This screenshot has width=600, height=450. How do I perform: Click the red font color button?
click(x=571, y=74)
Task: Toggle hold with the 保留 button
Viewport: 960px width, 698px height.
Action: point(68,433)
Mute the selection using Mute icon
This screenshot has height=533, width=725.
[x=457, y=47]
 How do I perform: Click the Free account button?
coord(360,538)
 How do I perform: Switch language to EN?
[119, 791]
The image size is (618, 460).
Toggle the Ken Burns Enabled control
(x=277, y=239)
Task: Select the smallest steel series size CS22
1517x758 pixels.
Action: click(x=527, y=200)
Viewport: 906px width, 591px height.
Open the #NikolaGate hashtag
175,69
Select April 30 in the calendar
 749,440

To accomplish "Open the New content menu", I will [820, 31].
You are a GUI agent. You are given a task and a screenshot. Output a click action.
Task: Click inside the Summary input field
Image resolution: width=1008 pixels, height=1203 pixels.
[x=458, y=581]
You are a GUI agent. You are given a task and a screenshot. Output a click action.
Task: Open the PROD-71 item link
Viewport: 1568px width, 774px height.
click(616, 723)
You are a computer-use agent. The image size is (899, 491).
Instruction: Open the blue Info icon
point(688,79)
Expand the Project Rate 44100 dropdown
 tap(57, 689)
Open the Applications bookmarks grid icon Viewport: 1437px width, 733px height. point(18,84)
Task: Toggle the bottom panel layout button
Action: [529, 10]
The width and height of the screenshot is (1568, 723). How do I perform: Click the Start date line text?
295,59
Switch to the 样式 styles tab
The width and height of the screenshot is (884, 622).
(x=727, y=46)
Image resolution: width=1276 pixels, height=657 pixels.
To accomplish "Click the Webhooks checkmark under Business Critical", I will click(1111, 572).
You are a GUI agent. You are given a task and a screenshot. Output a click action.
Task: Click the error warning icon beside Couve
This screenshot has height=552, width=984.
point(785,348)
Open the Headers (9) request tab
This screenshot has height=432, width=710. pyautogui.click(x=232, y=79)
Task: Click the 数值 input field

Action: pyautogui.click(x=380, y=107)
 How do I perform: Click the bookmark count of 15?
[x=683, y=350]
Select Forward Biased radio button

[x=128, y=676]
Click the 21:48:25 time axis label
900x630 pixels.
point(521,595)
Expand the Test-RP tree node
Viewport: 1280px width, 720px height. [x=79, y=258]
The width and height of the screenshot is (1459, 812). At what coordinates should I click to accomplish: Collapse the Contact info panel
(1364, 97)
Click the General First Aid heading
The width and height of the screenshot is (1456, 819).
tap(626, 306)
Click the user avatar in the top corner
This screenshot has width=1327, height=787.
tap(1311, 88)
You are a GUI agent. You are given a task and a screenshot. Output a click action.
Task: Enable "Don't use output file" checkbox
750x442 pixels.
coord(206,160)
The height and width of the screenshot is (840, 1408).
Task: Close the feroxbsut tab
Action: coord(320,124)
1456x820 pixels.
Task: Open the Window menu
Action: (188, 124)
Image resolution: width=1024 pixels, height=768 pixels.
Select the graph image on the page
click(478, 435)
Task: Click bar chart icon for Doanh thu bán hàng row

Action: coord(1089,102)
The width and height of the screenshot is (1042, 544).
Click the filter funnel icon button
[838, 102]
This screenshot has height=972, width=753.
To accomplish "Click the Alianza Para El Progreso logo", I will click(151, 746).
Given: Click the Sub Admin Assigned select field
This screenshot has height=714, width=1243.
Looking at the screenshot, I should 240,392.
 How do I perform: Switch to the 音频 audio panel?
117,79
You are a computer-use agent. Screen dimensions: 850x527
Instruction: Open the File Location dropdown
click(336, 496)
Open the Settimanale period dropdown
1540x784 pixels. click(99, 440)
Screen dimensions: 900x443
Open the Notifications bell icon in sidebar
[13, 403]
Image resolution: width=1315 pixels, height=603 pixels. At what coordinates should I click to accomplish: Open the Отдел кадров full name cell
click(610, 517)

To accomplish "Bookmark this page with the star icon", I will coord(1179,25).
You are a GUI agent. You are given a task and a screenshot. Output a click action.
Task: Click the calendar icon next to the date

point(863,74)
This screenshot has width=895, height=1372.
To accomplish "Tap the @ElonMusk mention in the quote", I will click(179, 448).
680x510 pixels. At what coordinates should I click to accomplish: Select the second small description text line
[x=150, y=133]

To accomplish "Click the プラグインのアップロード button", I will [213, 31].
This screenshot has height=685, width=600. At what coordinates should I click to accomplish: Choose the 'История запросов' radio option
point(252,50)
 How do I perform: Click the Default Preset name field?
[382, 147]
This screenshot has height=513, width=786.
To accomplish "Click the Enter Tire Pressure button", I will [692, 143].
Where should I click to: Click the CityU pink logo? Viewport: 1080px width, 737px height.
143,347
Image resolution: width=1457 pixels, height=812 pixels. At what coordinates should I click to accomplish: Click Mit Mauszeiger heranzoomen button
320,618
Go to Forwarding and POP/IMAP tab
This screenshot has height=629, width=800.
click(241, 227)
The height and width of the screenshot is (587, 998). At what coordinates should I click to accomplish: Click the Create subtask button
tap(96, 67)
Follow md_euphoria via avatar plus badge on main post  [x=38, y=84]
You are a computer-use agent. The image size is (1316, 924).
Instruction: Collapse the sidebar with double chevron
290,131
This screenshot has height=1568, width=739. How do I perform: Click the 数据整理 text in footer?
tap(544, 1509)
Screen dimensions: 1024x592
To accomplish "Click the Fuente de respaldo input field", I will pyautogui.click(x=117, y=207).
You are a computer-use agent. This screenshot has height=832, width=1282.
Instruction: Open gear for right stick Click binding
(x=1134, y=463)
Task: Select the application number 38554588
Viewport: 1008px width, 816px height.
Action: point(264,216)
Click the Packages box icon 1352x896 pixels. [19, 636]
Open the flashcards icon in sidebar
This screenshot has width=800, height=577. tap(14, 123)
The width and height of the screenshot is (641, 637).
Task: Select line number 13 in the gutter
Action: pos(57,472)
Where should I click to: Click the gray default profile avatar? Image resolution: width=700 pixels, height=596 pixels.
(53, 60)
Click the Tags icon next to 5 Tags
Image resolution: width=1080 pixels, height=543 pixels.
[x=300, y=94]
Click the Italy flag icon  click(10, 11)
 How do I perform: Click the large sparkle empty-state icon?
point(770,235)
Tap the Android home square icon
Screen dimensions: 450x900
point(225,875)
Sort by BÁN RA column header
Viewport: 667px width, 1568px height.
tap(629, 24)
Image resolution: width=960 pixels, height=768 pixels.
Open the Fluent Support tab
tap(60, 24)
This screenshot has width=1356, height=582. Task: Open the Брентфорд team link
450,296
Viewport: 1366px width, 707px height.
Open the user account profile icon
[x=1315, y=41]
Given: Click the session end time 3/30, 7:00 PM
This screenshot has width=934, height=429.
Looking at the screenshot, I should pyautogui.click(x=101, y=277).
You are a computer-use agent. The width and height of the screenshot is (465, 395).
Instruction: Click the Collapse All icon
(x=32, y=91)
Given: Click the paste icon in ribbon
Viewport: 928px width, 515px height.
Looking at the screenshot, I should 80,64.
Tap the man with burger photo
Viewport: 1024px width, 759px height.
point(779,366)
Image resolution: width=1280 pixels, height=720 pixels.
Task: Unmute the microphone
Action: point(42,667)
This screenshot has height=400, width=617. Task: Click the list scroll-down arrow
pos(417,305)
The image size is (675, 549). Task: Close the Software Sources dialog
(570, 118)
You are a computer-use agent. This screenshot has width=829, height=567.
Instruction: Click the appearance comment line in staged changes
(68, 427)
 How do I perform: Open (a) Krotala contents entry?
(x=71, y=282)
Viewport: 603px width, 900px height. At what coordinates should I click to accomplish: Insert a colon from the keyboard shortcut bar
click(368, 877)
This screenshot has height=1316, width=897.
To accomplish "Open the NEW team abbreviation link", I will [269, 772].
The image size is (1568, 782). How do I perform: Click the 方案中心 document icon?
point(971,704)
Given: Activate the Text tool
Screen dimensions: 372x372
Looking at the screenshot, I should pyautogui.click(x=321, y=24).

Goal of the exercise: Copy each line of the listing above that includes the word "will".

Result below:
To accomplish "Open the New content menu", I will [820, 31].
To accomplish "Click the Webhooks checkmark under Business Critical", I will click(1111, 572).
To accomplish "Click the Alianza Para El Progreso logo", I will click(151, 746).
To accomplish "Bookmark this page with the star icon", I will coord(1179,25).
To accomplish "Tap the @ElonMusk mention in the quote", I will click(179, 448).
To accomplish "Click the プラグインのアップロード button", I will [213, 31].
To accomplish "Click the Enter Tire Pressure button", I will [692, 143].
To accomplish "Click the Fuente de respaldo input field", I will pyautogui.click(x=117, y=207).
To accomplish "Open the NEW team abbreviation link", I will [269, 772].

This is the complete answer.